The Art of Time Management: Part 2

How to Take Time Off (Because, Yes, You Deserve It)

It’s no surprise how hard small business owners work. According to a recent Gallup poll, 39% of them say they work over 50 hours a week. Longer hours working mean fewer hours resting. To avoid burnout, you must set aside time to recharge. Studies have proven that productivity drastically drops at the 49-hour mark. So at that point, you’re not doing anyone any good by continuing to work. You not only deserve the time off, but you also need it.

business owner and family roast marshmallows at night

To celebrate the first day of summer today, let’s carve out some R&R for you by using the following tips.

Plan Time Off During Slower Periods

Slower times will depend on your business or industry but are ideal for taking vacations. You can start planning for them if you already know when these quiet periods occur. Set that time aside in your schedule and make a plan for completing work that’s normally due during those days earlier. The simple act of putting vacation time on your schedule will automatically motivate you to use your time more efficiently.

If you feel as though there are no “slower periods” in your business, ask a trusted friend or co-worker when they think the ideal time to get away might be. When running a small business, it’s easy to default to “there aren’t any slow times in my business. I’m always busy.” Simply getting someone else’s perspective might shed light on a good time for you to take a break.

Delegate Now

Since your work won’t stop while you’re away, you should plan how things will get done while taking time off. If you have employees or can outsource work to contractors, decide what types of work you can delegate and to whom on a regular basis so that work can continue seamlessly in your absence. This will make things more manageable for you and could strengthen your company overall.

Communicate With Your Clients & Employees Ahead of Time

When preparing to take time off, the key is to communicate clearly with clients and employees what the expectations are while you’re away. With your staff, be specific in laying out guidelines for what work is required and how communication (if any) will take place. If you don’t want to be contacted unless during an emergency, clearly list what constitutes an emergency.

Also, communicate with your clients ahead of time, letting them know when you will be away and who to contact in your place. Communication with your clients will be essential to ensure you can enjoy your time off.
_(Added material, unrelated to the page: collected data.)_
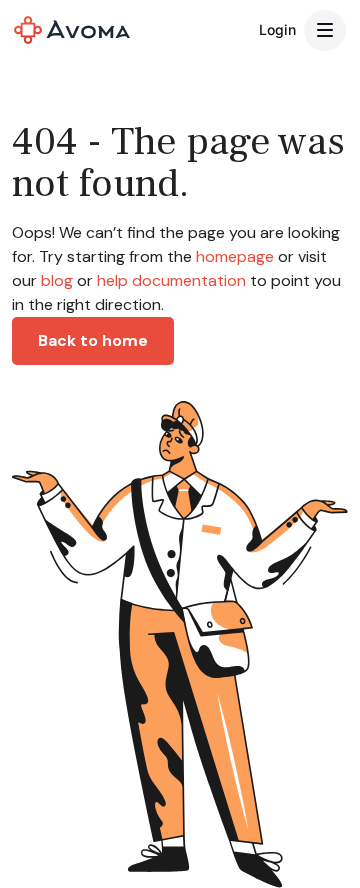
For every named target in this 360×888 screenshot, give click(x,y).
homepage (233, 256)
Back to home (93, 340)
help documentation (171, 280)
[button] (325, 31)
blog (57, 280)
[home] (72, 30)
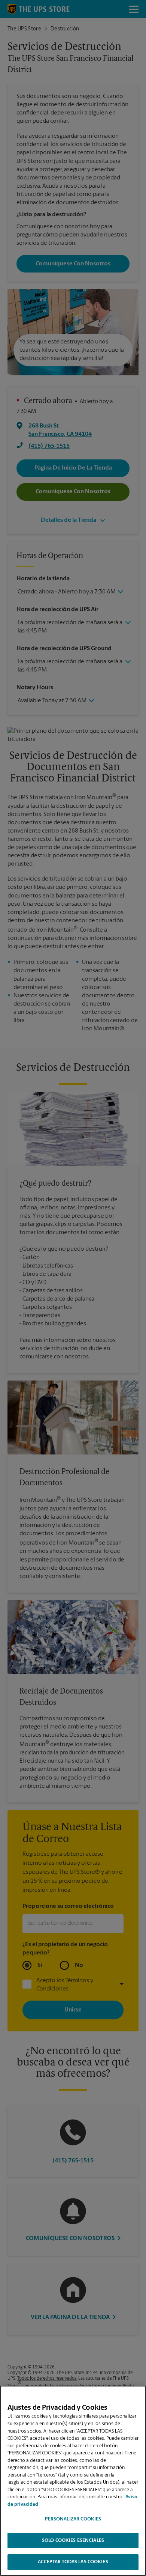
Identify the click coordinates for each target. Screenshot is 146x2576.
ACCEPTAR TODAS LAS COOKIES (73, 2561)
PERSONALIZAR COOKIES (73, 2519)
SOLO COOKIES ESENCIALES (73, 2540)
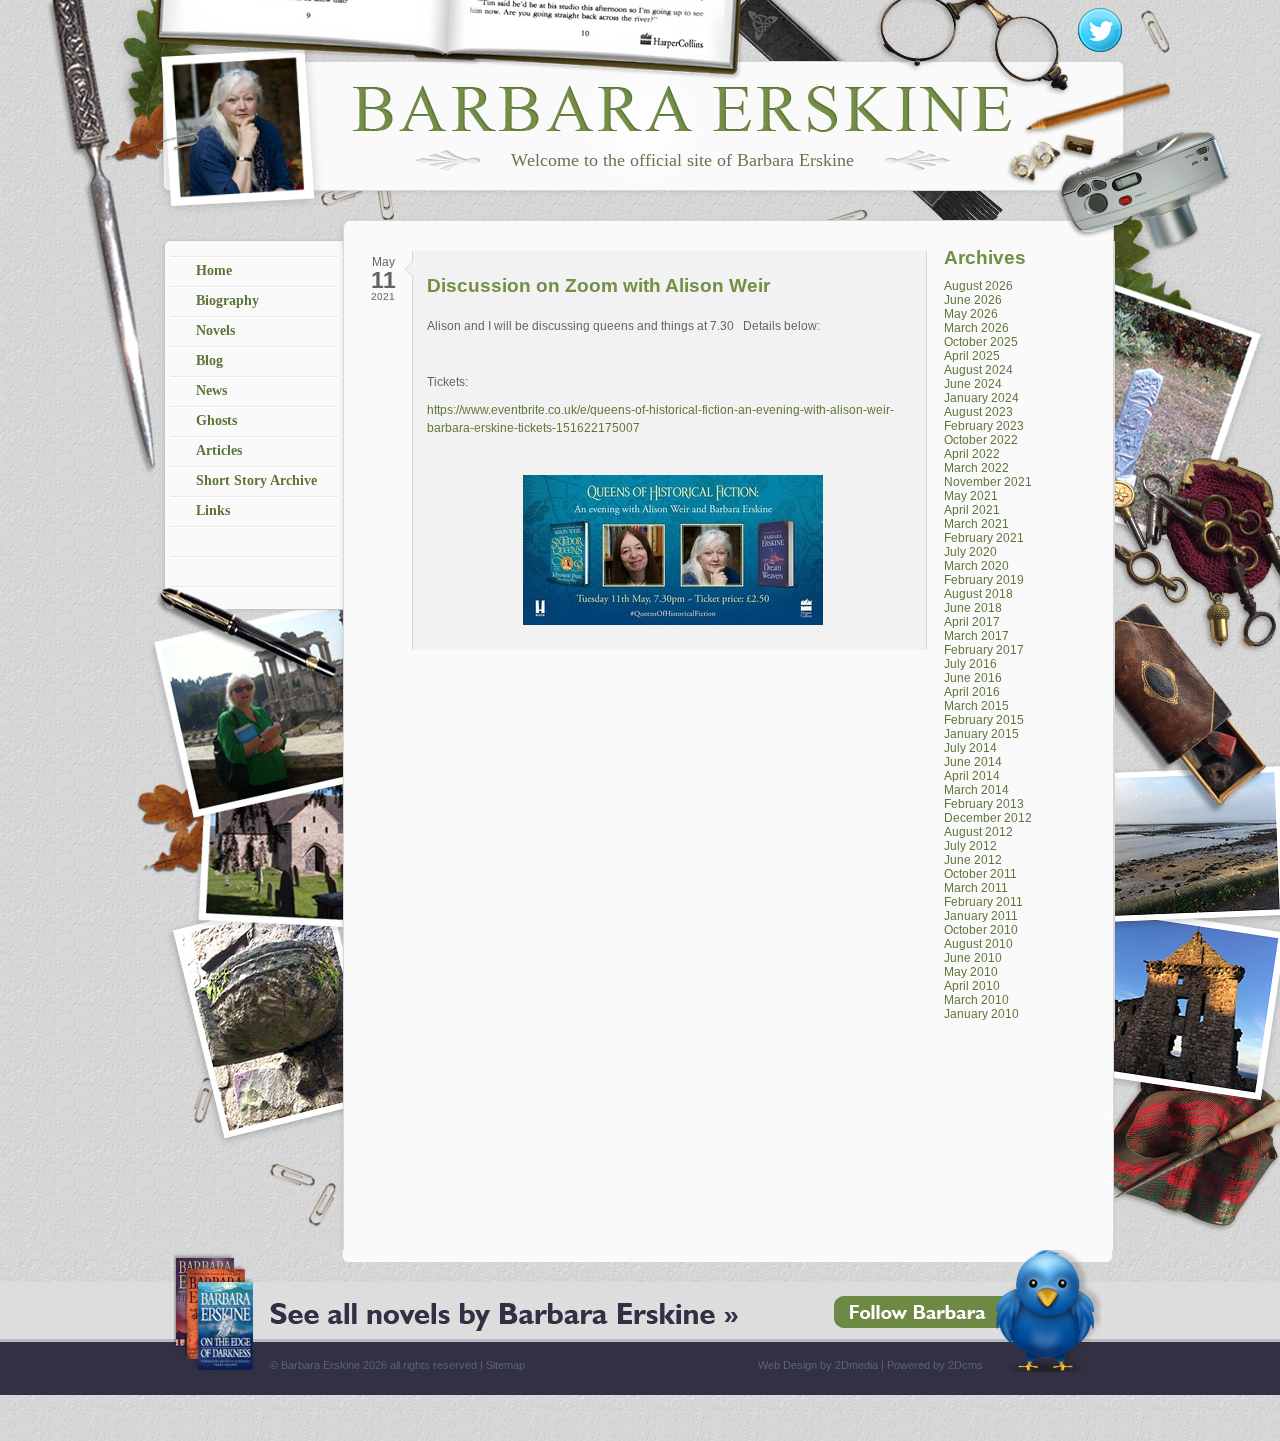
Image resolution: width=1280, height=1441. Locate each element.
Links (213, 510)
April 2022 (972, 454)
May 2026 (971, 314)
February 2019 (984, 580)
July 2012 (970, 846)
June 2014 (973, 762)
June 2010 (973, 958)
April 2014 (972, 776)
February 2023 (984, 426)
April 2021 (972, 510)
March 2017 (976, 636)
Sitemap (505, 1365)
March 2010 (976, 1000)
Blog (209, 360)
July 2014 (970, 748)
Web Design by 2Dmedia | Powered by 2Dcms (870, 1365)
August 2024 (978, 370)
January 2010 (981, 1014)
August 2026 (978, 286)
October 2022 (981, 440)
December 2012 (988, 818)
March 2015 (976, 706)
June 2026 (973, 300)
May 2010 (971, 972)
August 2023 (978, 412)
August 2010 (978, 944)
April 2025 (972, 356)
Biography (227, 300)
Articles (219, 450)
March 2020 (976, 566)
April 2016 (972, 692)
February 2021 (984, 538)
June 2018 (973, 608)
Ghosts (216, 420)
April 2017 (972, 622)
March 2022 (976, 468)
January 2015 (981, 734)
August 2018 (978, 594)
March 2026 (976, 328)
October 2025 (981, 342)
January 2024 (981, 398)
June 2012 (973, 860)
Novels (215, 330)
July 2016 (970, 664)
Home (214, 270)
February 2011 (983, 902)
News (211, 390)
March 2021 (976, 524)
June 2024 (973, 384)
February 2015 (984, 720)
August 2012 (978, 832)
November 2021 (988, 482)
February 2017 (984, 650)
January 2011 (981, 916)
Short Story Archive (256, 480)
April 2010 (972, 986)
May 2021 (971, 496)
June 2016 (973, 678)
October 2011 (980, 874)
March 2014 (976, 790)
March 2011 (976, 888)
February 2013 (984, 804)
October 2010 (981, 930)
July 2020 (970, 552)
Have Backup for Your "Backup"

Having plans in place is crucial, but what will give you even more peace of mind is appointing someone to be “on-call” as your backup if anything needs immediate attention. If you work alone, this may not be possible, but if you have an employee you trust, it’s good to put that person in charge and let everyone know who that person will be.

Define Boundaries for Your Clients and Employees, But Also for Yourself

Taking time off to unplug might mean turning notifications on your phone off.  This time away is as much about “detoxing” from technology as letting those emails and phone calls wait. If you’ve prepared for it, your business really can make it without you for a few days. Setting up clear boundaries and abiding by those boundaries will give employees and clients comfort and assurance.

You can plan for a vacation and enjoy time away from your small business. It just takes a little pre-planning and organization. Enjoy the summer!